Future train station in Rome, Italy

Venezia is a metro station under construction on Line C of the Rome Metro system in Piazza Venezia, in the heart of the city.
Construction works started on 22 June 2023.

The station will sink 40 meters below street level with 8 underground levels. The construction of the station represents a major engineering challenge, involving meticulous archaeological excavations to restore the treasures long buried beneath the square. The station will enjoy three main entrances: Palazzo Venezia, Hadrian's Athenaeum and Vittoriano. The new station will be part of the archeostations circuit of the Rome Metro and will constitute a large underground museum complex.

The expected cost of the work is 700 million euros compared to an average expenditure normally necessary for a subway station of 100150 million euros, due to the complexity of the composition of the terrain and the archaeological state which made it necessary to plan the removal of 66 thousand cubic meters of material with the procedures of an archaeological excavation. The station will be equipped with 6 lifts, 27 escalators and 110 meters of platforms.

==Location==
Venezia station will be located underneath the Piazza Venezia, a large square in Pigna, rione IX of Rome. Upon its completion, it will be the closest station to the Monument to Vittorio Emanuele II, Roman Forum and Capitoline Hill.

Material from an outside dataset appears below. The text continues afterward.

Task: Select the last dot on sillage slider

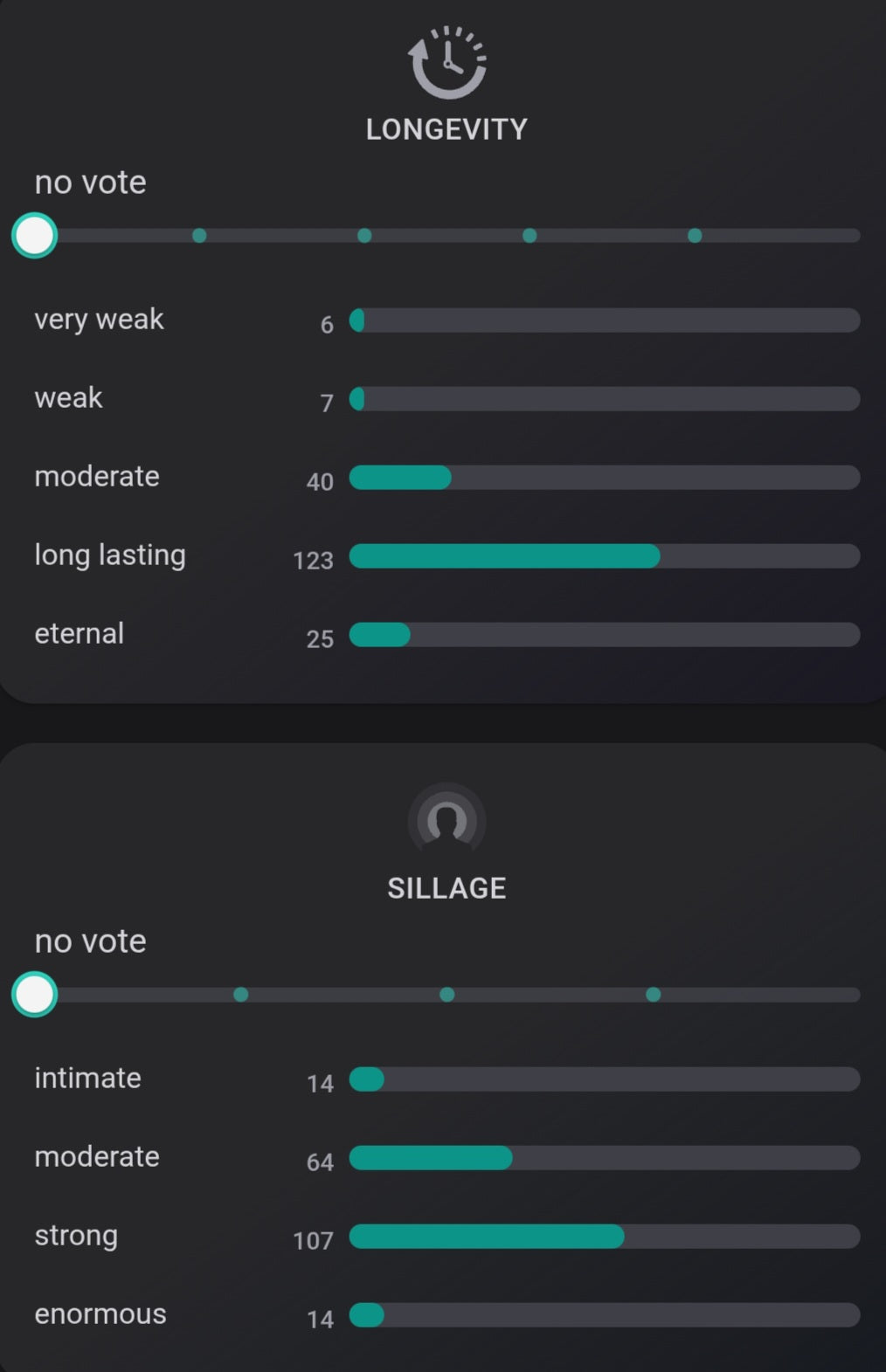Action: (x=653, y=995)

The masterplan includes the connection with the future Line D and the intersection with Line C at the Venezia metro station.

==History==
In 2009, as part of preliminary works for the station, a series of archaeological excavations were carried out. During these digs, archaeologists unearthed the remains of Emperor Hadrian's Athenaeum.

Construction works started on 22 June 2023. The station is expected to become operational in 2032.